There is a great deal of support for PMT in the research literature, but several limitations of the research have been noted. A common concern with implementing evidence-based treatments in community (as opposed to research) contexts is that the robust effects found in clinical trials may not generalize to complex community populations and settings. To address this concern, a meta-analysis of PMT studies coded across "real-world" criteria found no significant differences in the effectiveness of PMT when it was delivered to clinic versus study-referred populations, in routine service versus research settings, or by non-specialist versus specialist therapists (such as those with direct links to the program developers). Increased attention to the impact of cultural diversity on PMT outcomes – especially given that parenting practices are deeply rooted in culture – was called for in the 1990s;: 224  a 2013 review said the emphasis on ethnic and cultural differences was unjustified in terms of efficacy.
Other limitations of the existing research is that studies tend to focus on statistically significant rather than clinically significant change (for example, whether the child's daily functioning actually improves); there is no data on long-term sustainability of treatment effects; and little is known about the processes or mechanisms through which PMT improves outcomes.: 223
Training programs other than PMT may be better indicated for "parents with significant psychopathology (such as anger management problems, ADHD, depression, substance abuse), limited cognitive capacity, or those in highly conflicted marital/partner relationships", or those parents unlikely or unable to attend weekly sessions.
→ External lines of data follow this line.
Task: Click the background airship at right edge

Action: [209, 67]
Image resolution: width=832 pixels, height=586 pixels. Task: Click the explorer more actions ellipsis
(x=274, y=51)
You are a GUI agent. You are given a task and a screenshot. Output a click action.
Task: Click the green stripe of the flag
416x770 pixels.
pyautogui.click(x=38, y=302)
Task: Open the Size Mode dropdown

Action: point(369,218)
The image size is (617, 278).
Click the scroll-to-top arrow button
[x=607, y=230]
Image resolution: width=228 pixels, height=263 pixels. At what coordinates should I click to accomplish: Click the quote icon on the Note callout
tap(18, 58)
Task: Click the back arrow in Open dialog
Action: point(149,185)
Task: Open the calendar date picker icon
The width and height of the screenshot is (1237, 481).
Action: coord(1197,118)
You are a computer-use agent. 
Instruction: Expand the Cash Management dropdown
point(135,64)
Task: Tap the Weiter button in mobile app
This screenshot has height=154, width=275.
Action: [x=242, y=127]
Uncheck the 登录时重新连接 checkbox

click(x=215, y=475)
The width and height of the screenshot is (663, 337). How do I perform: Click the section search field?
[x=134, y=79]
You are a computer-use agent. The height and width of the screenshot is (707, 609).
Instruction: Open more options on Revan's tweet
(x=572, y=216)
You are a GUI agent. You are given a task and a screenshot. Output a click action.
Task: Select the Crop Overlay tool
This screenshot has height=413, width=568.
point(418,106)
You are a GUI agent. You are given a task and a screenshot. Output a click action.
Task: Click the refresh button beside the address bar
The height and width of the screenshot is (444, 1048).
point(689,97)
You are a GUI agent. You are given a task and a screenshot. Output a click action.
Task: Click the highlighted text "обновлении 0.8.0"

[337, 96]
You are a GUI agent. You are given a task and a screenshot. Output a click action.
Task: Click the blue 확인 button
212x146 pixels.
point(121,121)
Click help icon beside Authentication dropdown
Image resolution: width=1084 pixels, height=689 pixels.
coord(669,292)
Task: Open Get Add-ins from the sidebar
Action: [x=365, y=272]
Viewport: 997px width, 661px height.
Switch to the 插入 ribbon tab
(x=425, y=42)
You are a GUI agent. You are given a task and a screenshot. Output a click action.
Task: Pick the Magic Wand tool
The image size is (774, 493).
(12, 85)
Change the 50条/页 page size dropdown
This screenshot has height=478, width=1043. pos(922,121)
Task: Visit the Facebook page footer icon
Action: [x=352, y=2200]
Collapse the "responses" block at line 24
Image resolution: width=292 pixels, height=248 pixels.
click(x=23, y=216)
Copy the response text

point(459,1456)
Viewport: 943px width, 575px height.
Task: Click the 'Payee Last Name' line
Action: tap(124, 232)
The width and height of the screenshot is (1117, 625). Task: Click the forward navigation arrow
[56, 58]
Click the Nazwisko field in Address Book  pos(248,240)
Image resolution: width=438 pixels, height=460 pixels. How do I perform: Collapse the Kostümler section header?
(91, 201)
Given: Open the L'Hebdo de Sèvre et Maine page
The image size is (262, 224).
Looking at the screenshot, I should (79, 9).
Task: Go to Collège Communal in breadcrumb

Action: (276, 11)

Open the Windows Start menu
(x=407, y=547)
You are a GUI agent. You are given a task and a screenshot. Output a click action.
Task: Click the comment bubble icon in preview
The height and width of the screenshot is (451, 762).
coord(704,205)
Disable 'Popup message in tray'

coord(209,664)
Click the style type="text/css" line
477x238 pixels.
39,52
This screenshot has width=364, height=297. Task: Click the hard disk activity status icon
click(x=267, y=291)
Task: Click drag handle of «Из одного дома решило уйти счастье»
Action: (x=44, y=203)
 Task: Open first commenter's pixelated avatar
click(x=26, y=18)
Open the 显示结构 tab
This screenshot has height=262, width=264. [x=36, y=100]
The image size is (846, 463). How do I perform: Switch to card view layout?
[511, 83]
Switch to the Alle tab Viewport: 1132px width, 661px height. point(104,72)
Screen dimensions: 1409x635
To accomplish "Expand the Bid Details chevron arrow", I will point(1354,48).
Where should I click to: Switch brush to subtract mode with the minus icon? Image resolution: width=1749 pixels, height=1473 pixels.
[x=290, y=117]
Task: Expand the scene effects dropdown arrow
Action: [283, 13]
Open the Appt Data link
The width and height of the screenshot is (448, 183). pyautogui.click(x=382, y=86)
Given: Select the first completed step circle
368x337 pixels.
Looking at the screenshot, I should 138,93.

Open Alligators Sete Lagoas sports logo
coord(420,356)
Parent management training was developed in the early 1960s in response to an urgent need in American child guidance clinics. Research across a national network of these clinics revealed that the treatments being used for young children with disruptive behaviors, who constituted the majority of children served in these settings, were largely ineffective. Several child psychologists, including Robert Wahler, Constance Hanf, Martha E. Bernal, and Gerald Patterson, were inspired to develop new treatments based on behavioral principles of operant conditioning and applied behavioral analysis. Between 1965 and 1975, a behavioral model of parent training treatment was established, that emphasized teaching parents to positively reinforce prosocial child behavior (such as praising a child for following directions) while negatively incentivizing antisocial behavior (such as removing parental attention after the child throws a tantrum).: 169–170 The early work of Hanf and Patterson hypothesized that "teaching parents the principles of behavioral reinforcement would result in effective, sustainable change in child behavior". Early studies of this approach showed that the treatment was effective in the short-term in improving parenting skills and reducing children's disruptive behaviors. Patterson and colleagues theorized that adverse environmental contexts lead to disruptions in parent practices, which then contribute to negative child outcomes.: 161
Following the initial development of PMT, a second wave of research from 1975 to 1985 focused on the longer-term effects and generalization of treatment to settings other than the clinic (such as home or school), larger family effects (such as improved parenting with siblings), and behavioral improvements outside of the targeted areas (such as improved ability to make friends). Since 1985, the literature on PMT has continued to expand, with researchers exploring such topics as application of the treatment to serious clinical problems, dealing with client resistance to treatment, prevention programs, and implementation with diverse populations.: 170–174
Evidence in support of PMT has not always been rigorously examined; future research should examine the effectiveness of PMT on the families most at risk, address parental psychopathology as a factor in outcomes, examine whether gains from PMT are maintained in the long-term, and better account for variability in outcomes dependent on practices under "real-world" conditions.